Performing Fuzzy Table Joins

Performing Fuzzy Table Joins#

Introduction#

When merging data from different sources, one often needs to match records with slightly different spellings. Instead of an exact match, we can perform a Fuzzy match to find matching records from two diffent tables that have slight variations. Python ecosystem offers an excellent fuzzy matching package TheFuzz (formerly FuzzyWuzzy). We use this along with GeoPandas to do a fuzzy table join. The tutorial also covers advanced data-cleaning techniques required for working with messy real-world datasets.

Overview of the task#

We will be working with 2 data layers for the Sri Lanka. Given the shapefile of Admin4 regions and a CSV file containing division-wise population statistics - we will learn how to merge them to display these indicators on a map.

Input Layers:

lka_admbnda_adm4_slsd_20220816.shp: A shapefile of all Grama Niladhari (GN)Divisions (Admin Level 4) of Sri Lanka.
GN_Division_Age_Group_of_Population.csv: Age-wise population for all GN Divisions of Sri Lanka.

Output:

srilanka.gpkg: A geopackage containing merged dataset.

Data Credit:

Sri Lanka Population Statistics: Department of Census and Statistics - Sri Lanka. Downloaded from DCS Map Portal](http://map.statistics.gov.lk/).
Sri Lanka - Subnational Administrative Boundaries: Sri Lanka administrative levels 0-4 shapefiles and gazetteer. Downloaded from HDX portal.

Setup and Data Download#

The following blocks of code will install the required packages and download the datasets to your Colab environment.

%%capture
if 'google.colab' in str(get_ipython()):
    !pip install thefuzz

import os
import numpy as np
import pandas as pd
import geopandas as gpd
import matplotlib.pyplot as plt
from thefuzz import process

data_folder = 'data'
output_folder = 'output'

if not os.path.exists(data_folder):
    os.mkdir(data_folder)
if not os.path.exists(output_folder):
    os.mkdir(output_folder)

def download(url):
    filename = os.path.join(data_folder, os.path.basename(url))
    if not os.path.exists(filename):
        from urllib.request import urlretrieve
        local, _ = urlretrieve(url, filename)
        print('Downloaded ' + local)

data_url = 'https://github.com/spatialthoughts/geopython-tutorials/releases/download/data/'

shapefile = 'lka_admbnda_adm4_slsd_20220816'
exts = ['.shp', '.shx', '.dbf', '.prj']
csv_file = 'GN_Division_Age_Group_of_Population.csv'

for ext in exts:
  download(data_url + shapefile + ext)

download(data_url + csv_file)

Procedure#

Pre-Process Data Table#

The data table containing population couts is organized by 1 row per GN Division. We do not have a unique identifier that uniquely matches a GN Division. Since GN Division names are not unique amounf different provinces, we must create a unique identifier to be able to match it against another data source.
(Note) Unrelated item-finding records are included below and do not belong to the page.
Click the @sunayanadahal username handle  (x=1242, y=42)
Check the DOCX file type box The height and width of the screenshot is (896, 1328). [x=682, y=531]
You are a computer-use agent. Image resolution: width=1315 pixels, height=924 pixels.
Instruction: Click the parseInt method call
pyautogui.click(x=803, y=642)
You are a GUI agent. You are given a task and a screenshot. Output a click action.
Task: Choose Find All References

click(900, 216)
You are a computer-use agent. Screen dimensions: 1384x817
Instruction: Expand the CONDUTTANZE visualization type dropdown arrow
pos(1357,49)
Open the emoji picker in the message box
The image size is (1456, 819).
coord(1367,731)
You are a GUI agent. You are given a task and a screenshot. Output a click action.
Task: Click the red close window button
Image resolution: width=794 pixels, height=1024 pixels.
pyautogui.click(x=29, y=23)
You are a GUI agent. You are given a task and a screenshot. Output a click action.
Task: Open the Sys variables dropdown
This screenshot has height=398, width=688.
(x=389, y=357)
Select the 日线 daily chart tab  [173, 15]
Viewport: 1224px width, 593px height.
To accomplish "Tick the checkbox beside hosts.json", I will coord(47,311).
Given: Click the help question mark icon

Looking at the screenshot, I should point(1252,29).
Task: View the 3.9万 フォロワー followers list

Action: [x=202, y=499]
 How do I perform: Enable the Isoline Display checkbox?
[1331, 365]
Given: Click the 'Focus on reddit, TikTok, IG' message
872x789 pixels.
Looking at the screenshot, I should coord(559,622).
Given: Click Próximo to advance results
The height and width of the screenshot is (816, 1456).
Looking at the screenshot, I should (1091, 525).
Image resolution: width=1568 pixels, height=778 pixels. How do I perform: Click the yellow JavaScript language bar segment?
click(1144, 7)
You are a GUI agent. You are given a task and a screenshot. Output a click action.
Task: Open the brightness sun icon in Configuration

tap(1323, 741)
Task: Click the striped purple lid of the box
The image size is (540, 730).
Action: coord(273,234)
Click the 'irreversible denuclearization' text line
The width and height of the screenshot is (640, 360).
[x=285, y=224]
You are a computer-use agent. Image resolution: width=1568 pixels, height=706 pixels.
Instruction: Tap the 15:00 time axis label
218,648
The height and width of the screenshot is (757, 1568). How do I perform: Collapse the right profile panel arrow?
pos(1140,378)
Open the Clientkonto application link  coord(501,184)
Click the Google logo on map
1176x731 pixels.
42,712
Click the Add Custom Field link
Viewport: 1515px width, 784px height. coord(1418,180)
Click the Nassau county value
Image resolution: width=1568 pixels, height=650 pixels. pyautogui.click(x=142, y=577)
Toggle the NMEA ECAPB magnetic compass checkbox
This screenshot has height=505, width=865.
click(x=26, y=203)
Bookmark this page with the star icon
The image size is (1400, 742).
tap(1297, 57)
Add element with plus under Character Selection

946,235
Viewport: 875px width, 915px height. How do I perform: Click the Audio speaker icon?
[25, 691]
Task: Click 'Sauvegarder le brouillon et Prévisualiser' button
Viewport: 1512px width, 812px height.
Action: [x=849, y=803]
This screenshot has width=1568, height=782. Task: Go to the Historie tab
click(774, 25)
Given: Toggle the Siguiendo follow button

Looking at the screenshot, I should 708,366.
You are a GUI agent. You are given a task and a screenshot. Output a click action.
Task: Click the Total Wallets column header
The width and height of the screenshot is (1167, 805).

csv_path = os.path.join(data_folder, csv_file)
df = pd.read_csv(csv_path)
df.iloc[:, :5]

	GN Division	DS Division	District	Province	Total Population
0	Sammanthranapura	Colombo	Colombo	Western	7829
1	Mattakkuliya	Colombo	Colombo	Western	28003
2	Modara	Colombo	Colombo	Western	17757
3	Madampitiya	Colombo	Colombo	Western	12970
4	Mahawatta	Colombo	Colombo	Western	8809
...	...	...	...	...	...
13984	Demeda	Deraniyagala	Kegalle	Sabaragamuwa	971
13985	Kosgahakanda	Deraniyagala	Kegalle	Sabaragamuwa	2336
13986	Yatiwala	Deraniyagala	Kegalle	Sabaragamuwa	1882
13987	Magala	Deraniyagala	Kegalle	Sabaragamuwa	1076
13988	Dikellakanda	Deraniyagala	Kegalle	Sabaragamuwa	684

13989 rows × 5 columns

GN Division names are not unique, so they can’t be used as identifiers for a join.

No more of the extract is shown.